Marcel Boersma (PhD candidate from KPMG and Computational Science Lab), Dr. Sumit Sourabh and Prof. Dr. Drona Kandhai of the Computational Science Lab, together with Aleksei Maliutin and Lucas Hoogduin from KPMG as industry partner, developed a novel data driven method for financial audits. This method derives primary monetary flows from the transaction data of a company that can be used by auditors in financial audits. Recently the article has been published in Nature Scientific Reports.
The importance of financial audits
Recent accounting scandals, for example the Enron (2001) scandal, Petrobras (2014) scandal and the Wirecard (2019) scandal, emphasize the consequences of untrustworthy financial information. Yet, new data driven audit methods are scarce and not yet widely applied in this industry. While these techniques make it possible to consistently and objectively analyze vast amounts of data and thereby potentially improve the audit quality. Other potential applications include fraud analytics.
Financial audit methods
Despite the growing interest in applying data driven methods in audit and the availability of large volumes of digitally recorded data, audit methods are mostly manual in nature, and developing an algorithmic equivalent proves challenging. Data used in these algorithms are recorded at the most granular level, individual transactions that pertain to the company. But auditors provide trust about aggregated representations, not individual data points. To develop data driven methods, understanding the link between the low-level recorded data and its aggregate representation is therefore essential.
Network theory
We developed a method that turns low-level financial transaction data (journal entries) into a bipartite network representation (Boersma et al. 2018, Boersma et al. 2020). The network represents what flows in the financial system, e.g. Revenue value, inventory value, and why it flows, the underlying business process that drives the change, e.g. selling goods or dispatching goods.

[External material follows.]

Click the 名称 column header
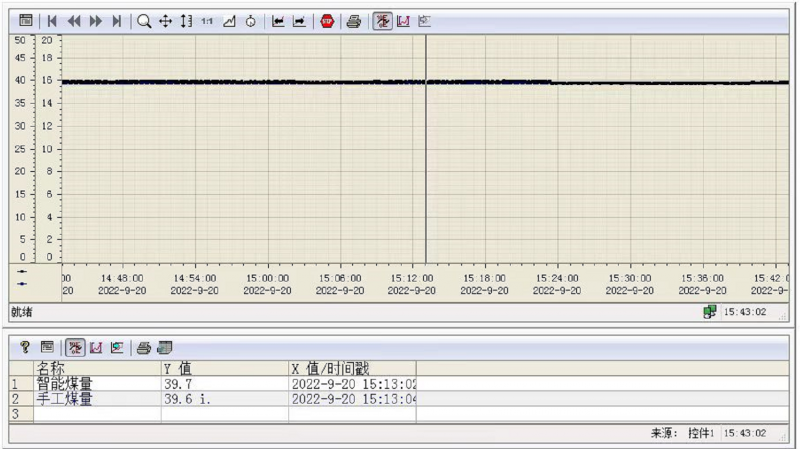 pyautogui.click(x=97, y=369)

This network enables us to capture the interconnectedness of the company’s financial system from individual data points and link this to the high-level aggregates presented in the annual reports in a data driven way.
In Figure 1 left, we see the detailed bipartite network extracted from transaction data and, on the right, the simplified version (obtained by grouping similar nodes together) that provides a high-level summary of the company’s monetary flows. At first, the simplified representation is obtained in a hybrid approach, where the auditor manually groups similar nodes. But, thanks to our recent contribution (Boersma et al. 2020), we can automate the simplification procedure with the use of network embeddings. Within the simplified network structure, we look for the dynamics on the process level that result in relationships between monetary flows. The relationships are used to predict monetary flows and check whether anomalies present themselves when the actual monetary flows are recorded by the company. This information is important to the auditor to determine high risk areas of an audit.
Data driven financial audits
With data driven methods, we can analyze vast amounts of data consistently and objectively. And, thereby, provide assurance to financial data in a new manner. We believe that methods, as presented by us, can pave the way towards a more data driven audit.
References
Boersma, M., Sourabh, S., Hoogduin, L., & Kandhai, D. (2018). Financial statement networks: an application of network theory in audit. The Journal of Network Theory in Finance, 4.
Boersma, M., et al. “Reducing the complexity of financial networks using network embeddings.” Scientific Reports 10.1 (2020): 1-15.